# [Your instructions]
Return each line in the rows below that contains the word "Given". Case counts, so a line matches only if its capitalization is identical.

# [Rows]
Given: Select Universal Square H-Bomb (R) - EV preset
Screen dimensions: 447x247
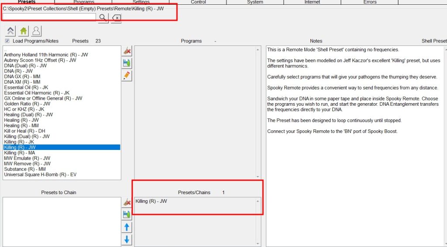Looking at the screenshot, I should tap(40, 175).
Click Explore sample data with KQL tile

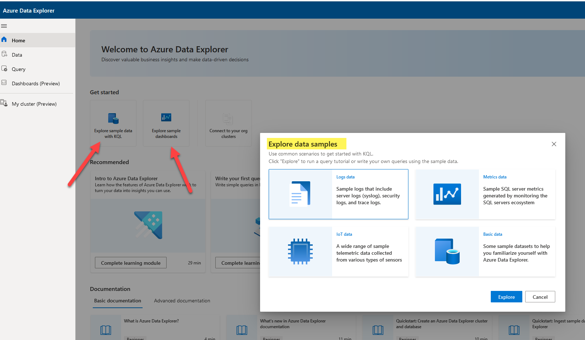[x=113, y=123]
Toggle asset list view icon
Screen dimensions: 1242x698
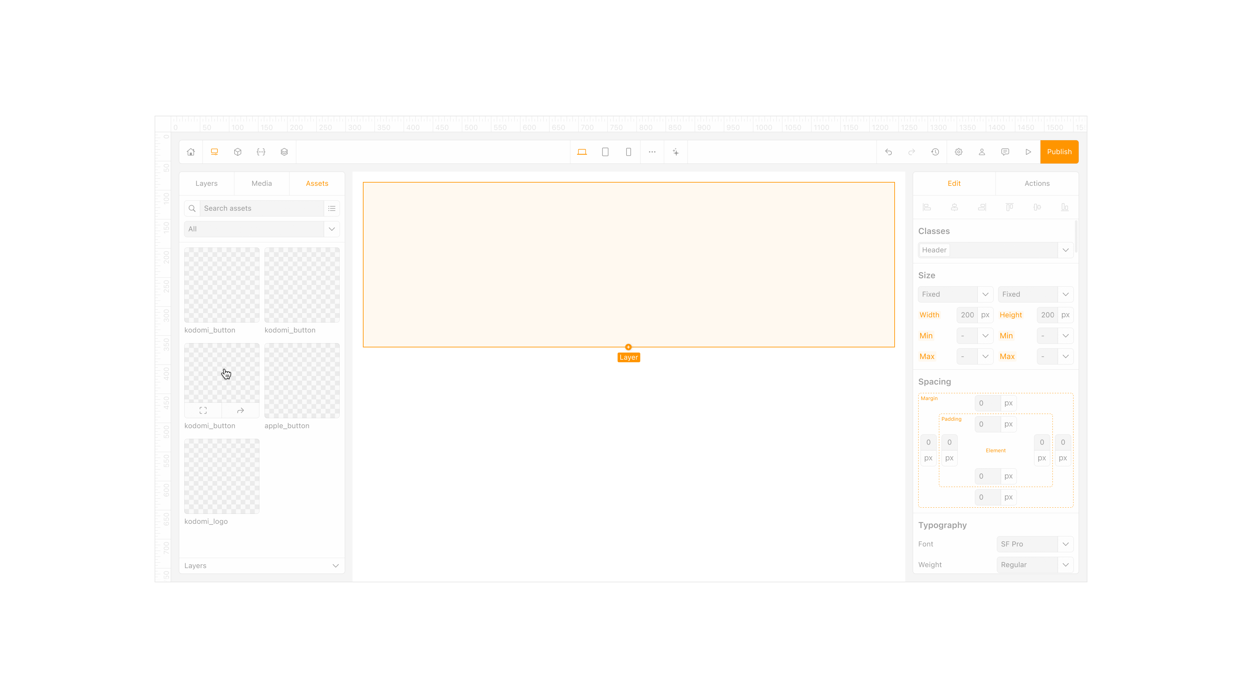click(332, 208)
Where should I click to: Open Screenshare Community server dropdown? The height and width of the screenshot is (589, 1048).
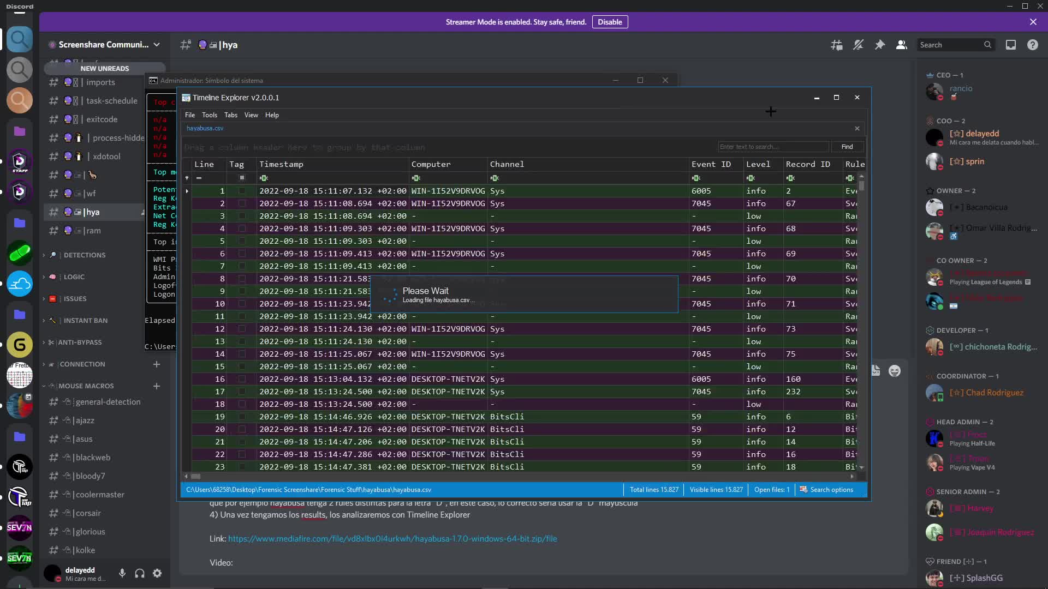click(x=104, y=45)
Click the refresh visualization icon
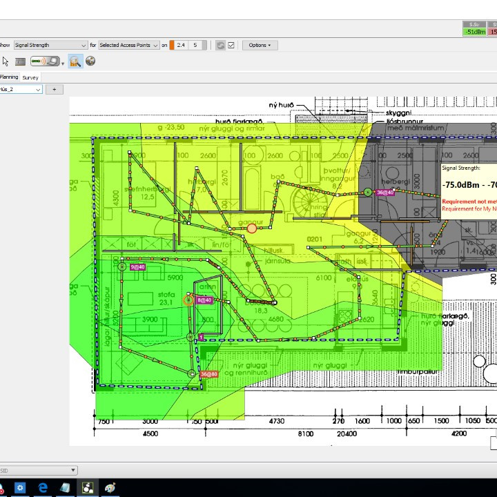The height and width of the screenshot is (497, 497). [x=220, y=46]
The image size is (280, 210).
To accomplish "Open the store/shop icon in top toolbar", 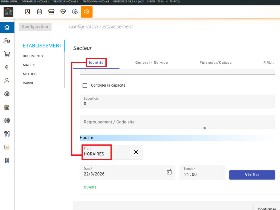I will [x=51, y=12].
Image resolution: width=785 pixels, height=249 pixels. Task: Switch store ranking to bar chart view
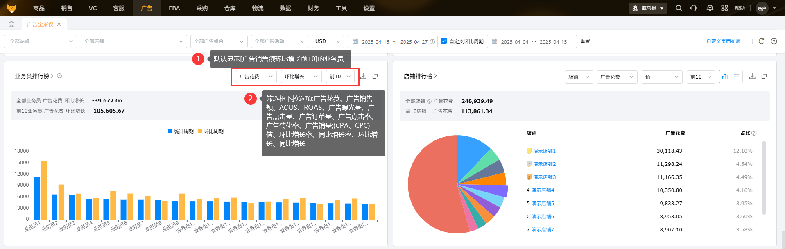(x=724, y=77)

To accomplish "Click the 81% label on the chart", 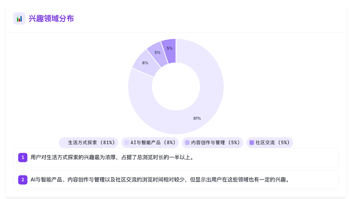I will [x=197, y=118].
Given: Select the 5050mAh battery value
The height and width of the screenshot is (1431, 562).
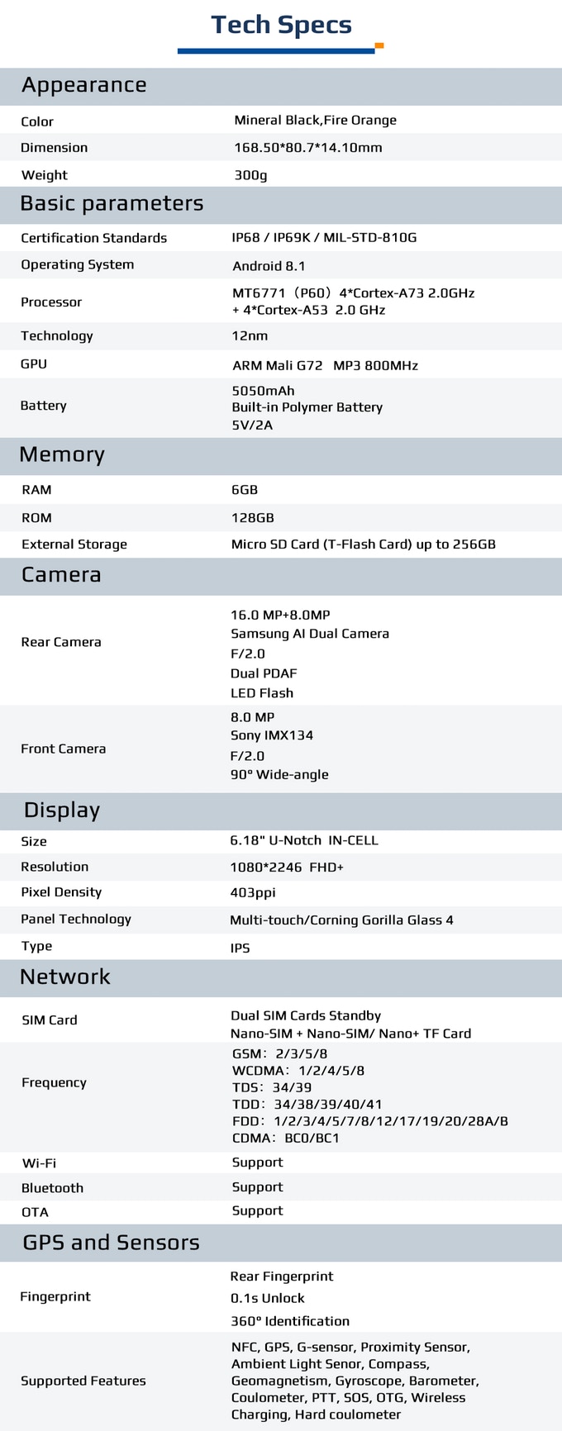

# [Completed exercise]
Given: Select Universal Square H-Bomb (R) - EV preset
Given: Select the 5050mAh battery value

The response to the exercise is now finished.